Michael Quijas is president of InAd TV. In a marketing e-mail sent last week to media outlets, including news source and longtime bathroom staple The Pitch (see Letters, page 4), Quijas explains that his company is responsible for installing digital TVs in “KC’s top restaurants and nightclubs.” (A list on the site includes “valued customers” in the Power & Light District and on the Plaza.) He continues: “I created a unique business that gives kids and families peace of mind by way of the shitter!”
Oh. Oh, no.
There are two kinds of people: bathroom talkers and everyone else. The former group includes not only the men, women and children who indulge in what your fourth-grade teacher told you was “toilet talk” — potty-mouthed epithets and asides such as shit, shitter, shitbrain, shitburger — but also the kids and grown-ups who want to talk in bathrooms, through closed bathroom doors and over stalls. These people suffer, to varying degrees, from a specialized form of maladjustment that encourages the open acknowledgment of bodily functions. Quijas wants to lead these people. And make money.

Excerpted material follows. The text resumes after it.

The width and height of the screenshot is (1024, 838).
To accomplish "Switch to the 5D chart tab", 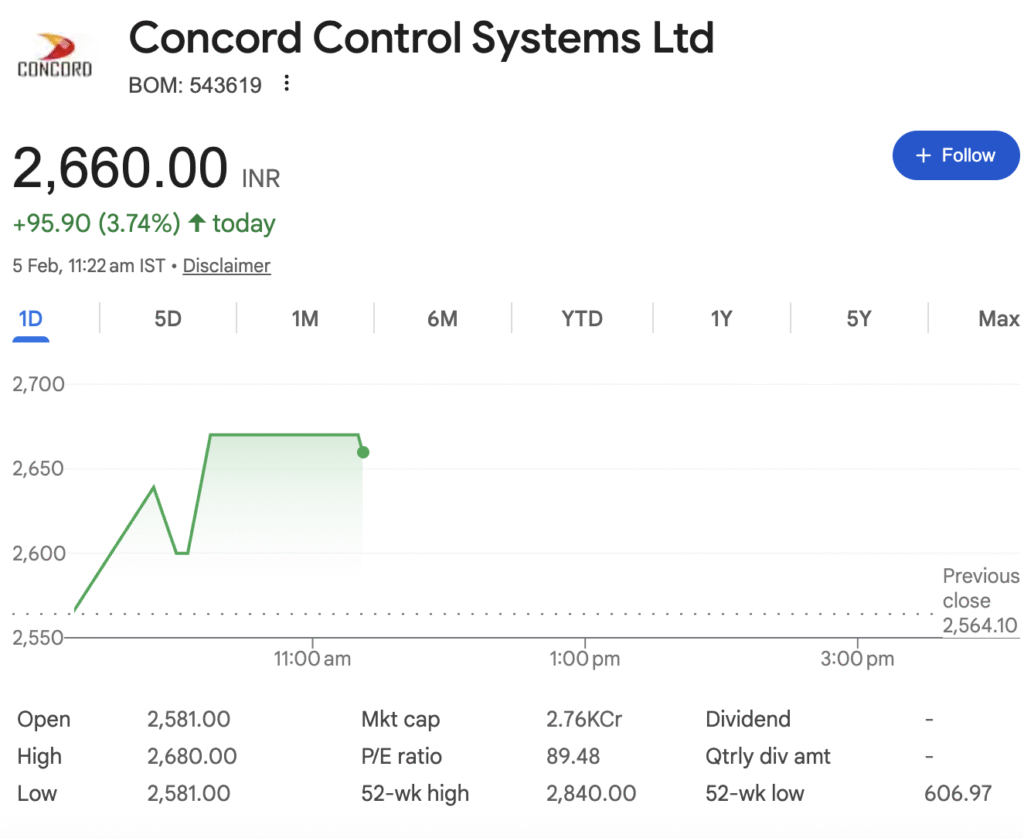I will point(168,319).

But he also wants to give some of the money away. Because, he points out in that marketing e-mail blast, any media exposure helps sick kids at Children’s Mercy Hospital. See, Quijas is also the founder of 10 Kids Insured, a charity that advocates for uninsured families. So if you disapprove of lending peace of mind to infirm young’uns and their families “by way of the shitter,” well, shame on you.
Here’s how it works.
According to Quijas’ Web site, he installs his toilet TVs in women’s-room mirrors and just above urinals in men’s rooms. Really, though: Why not a good-sized plasma screen inside stall doors for those moments when you’re most captive? More progress, please. But not too much: Quijas’ site promises a Kubrickian future dominated by the flickering dresses and satellite-ready jumpsuits of “TV attire.”
Sorry, sick children — if there’s still a world safe for a gnarled bathrobe, a UHF antenna and a waterlogged 1979 Reader’s Digest with an unmolested “Word Power” page, I’ll send you some money from it, I swear.